Action item: Find all lines in the records that include the word "width", and copy them out.

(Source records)
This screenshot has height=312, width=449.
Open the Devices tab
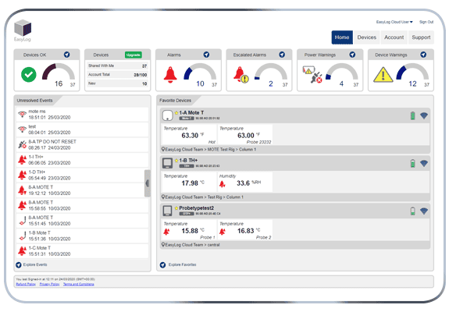point(367,37)
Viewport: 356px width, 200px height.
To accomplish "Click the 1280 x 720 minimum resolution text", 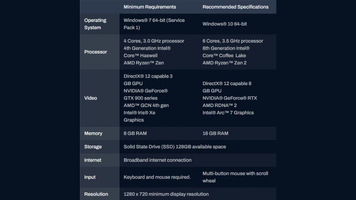I will point(166,194).
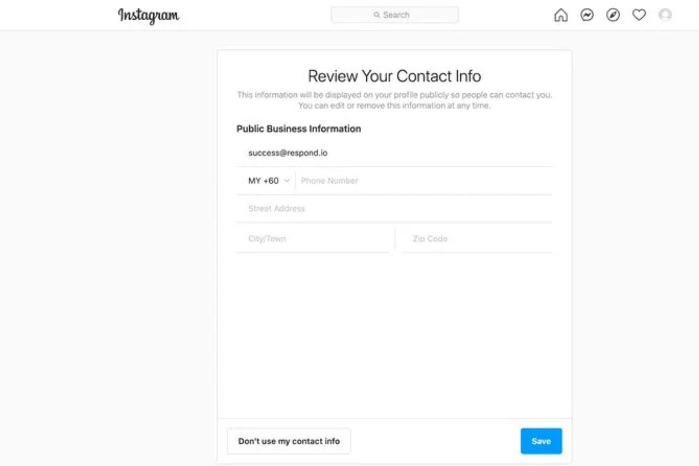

Exercise output:
This screenshot has height=312, width=449.
Viewport: 356px width, 200px height.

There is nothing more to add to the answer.